Channel 4 News’s fact-checking arm has dismissed claims that the “mainstream media” did not report on Jeremy Corbyn winning a peace prize because of their bias against him.
The Labour leader was a joint recipient of the Sean MacBride Peace Prize on Friday at a ceremony in Geneva, Switzerland. The award was presented by the International Peace Bureau (IPB) and World Democratic Forum.
Corbyn received the award “for his sustained and powerful political work for disarmament and peace”, according to the IPB website.
A report the following day by left-wing independent news website Skwawkbox claimed that the “‘MSM’ [mainstream media] have been largely silent” on reporting the fact.
In a story on 11 December, the Impress-regulated website pointed a finger at the BBC, which it said “did not mention” the award and “remains resolutely silent on the issue”.
The media silence line was also pursued by Russian and Iranian state-funded media outlets.
Russia Today said the award had “received scant coverage in the British media”, while Press TV said it was “an event that was largely ignored by major British and international media”.
According to Channel 4 News Factcheck, which was asked to look into why so few journalists covered news of Corbyn’s award, the peace prize has typically not been widely reported in the past.
Factcheck said the prize was named after the former chairman of the IPB, who also held the post of chief of staff of the IRA in the 1930s before serving as Ireland’s foreign minister and winning the Nobel Peace Prize in 1974.
“Critics have noted that the International Peace Bureau effectively awarded the prize to itself last year,” said Factcheck. “They named their own secretary-general, Colin Archer, as the winner.”
“We’re not really in a position to say whether winning a Sean MacBride Peace Prize is or should be considered a major achievement: it’s a matter of opinion.”
But, the fact-checking service did confirm that a search of press archive Factiva for mentions of the prize in the UK media since 1992, when it was established, resulted in just two mentions.
The first was in the Sunday Times in 1994 “about activists trying to hand over the award to the Israeli nuclear whistleblower Mordechai Vanunu” and the second in the Guardian in 2013 “about a former winner – the Irish president Michael D Higgins”.
Factcheck said: “We can’t find a single example of a British or Irish newspaper covering the announcement of the winner as a newsworthy event in itself – as, say, the identity of the winner of the Nobel Peace Prize is usually reported every year as a news story.
“A Google news search shows a similar general lack of interest in the Sean MacBride prize from the online news media.
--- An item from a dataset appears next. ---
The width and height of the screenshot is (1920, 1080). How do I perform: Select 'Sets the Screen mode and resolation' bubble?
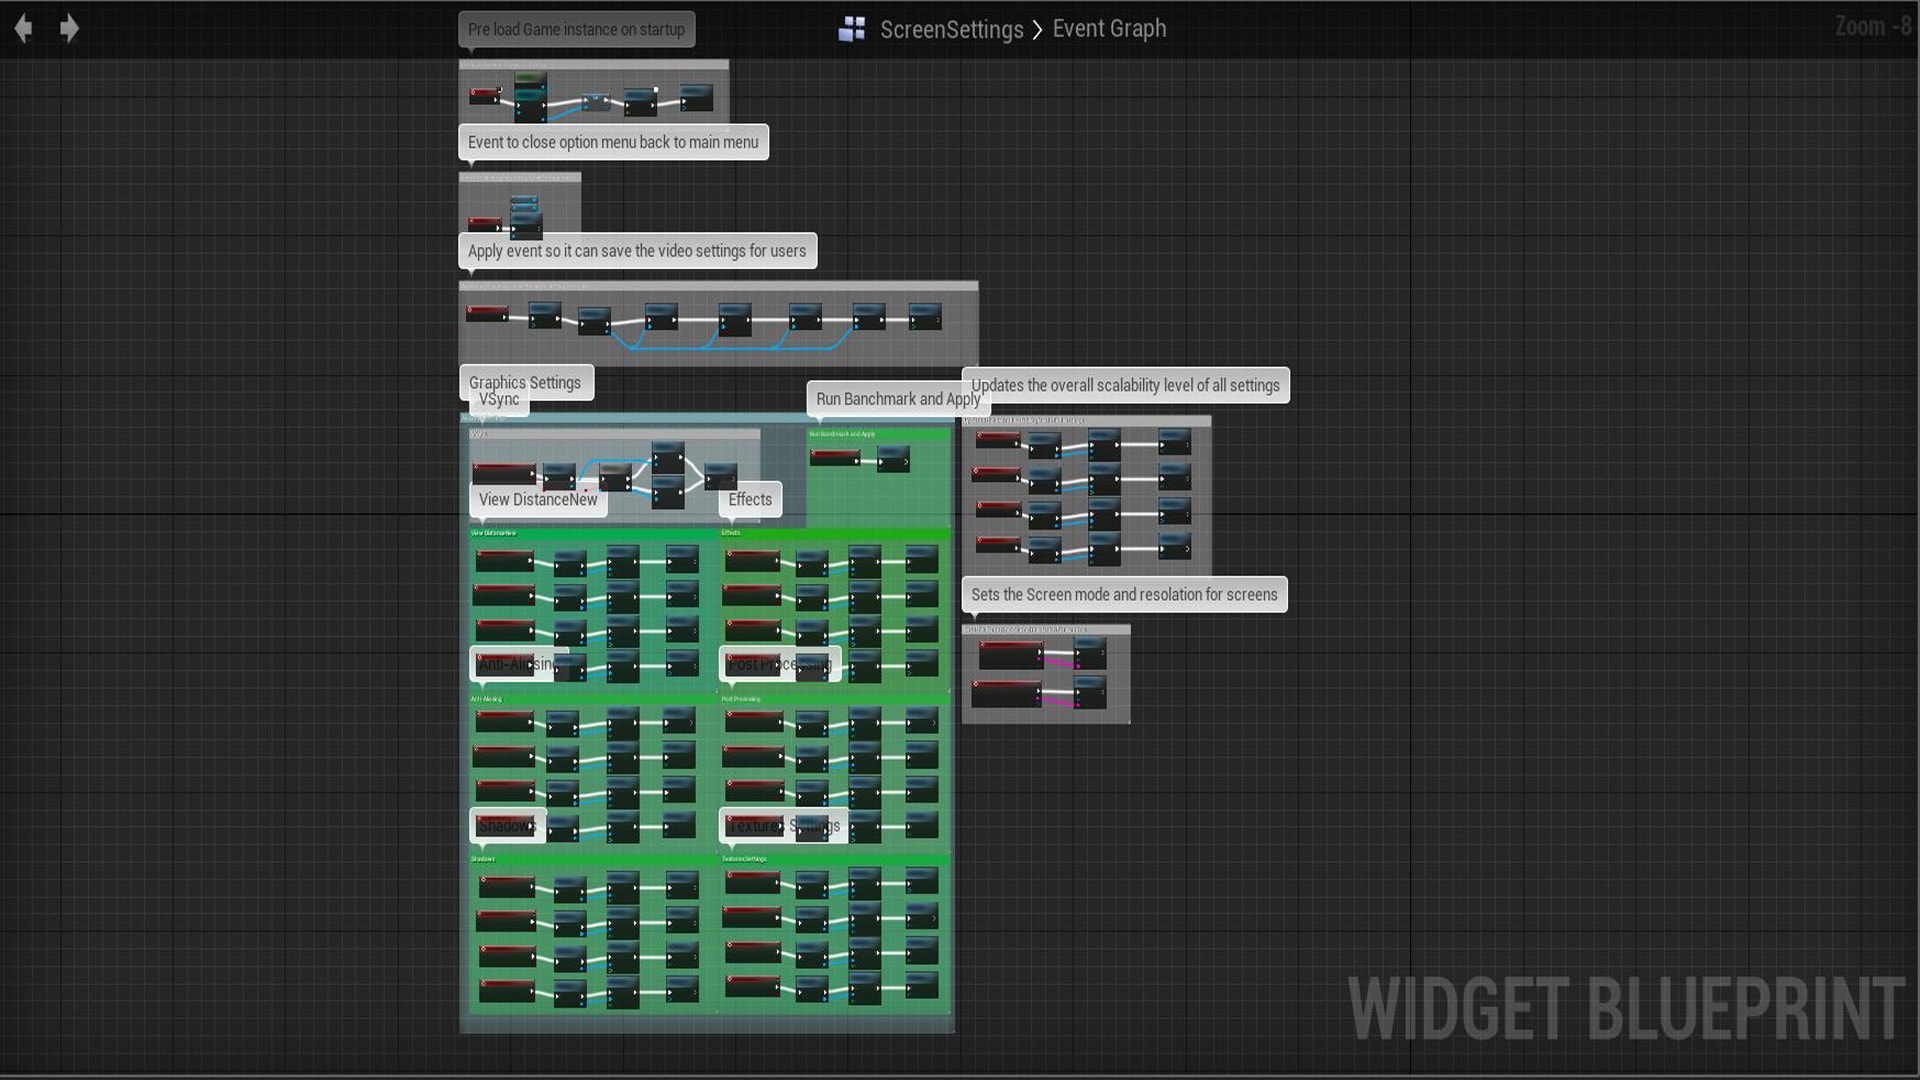pos(1124,595)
Again, we can’t find even one example of a major media outlet covering the prize as a news story in itself in previous years.
“We can’t be sure that the searches we’ve done cover every single story ever published in newspapers or online, and they certainly don’t cover broadcast news. But they do suggest that – rightly or wrongly – the British media doesn’t tend to report on the awards.”
Factcheck also noted that the story of Corbyn’s win was months old, with the news having been announced via press release in September before the ceremony this month.
In conclusion, it said: “It’s true that there was little media interest in Mr Corbyn’s peace prize. Is this a sign of institutional bias against him? Probably not.
“We know that the media aren’t ignoring the Labour leader in general. His speech to the United Nations in Geneva last week was widely covered by media outlets.
“But it seems from our archive searches that the media generally pays little attention to the Sean MacBride Peace Prize. The prize has not historically been viewed as a particularly newsworthy event in the British media.
“That may be fair or unfair, but it offers a more straightforward explanation than a nefarious media conspiracy of why Mr Corbyn’s win got little attention.”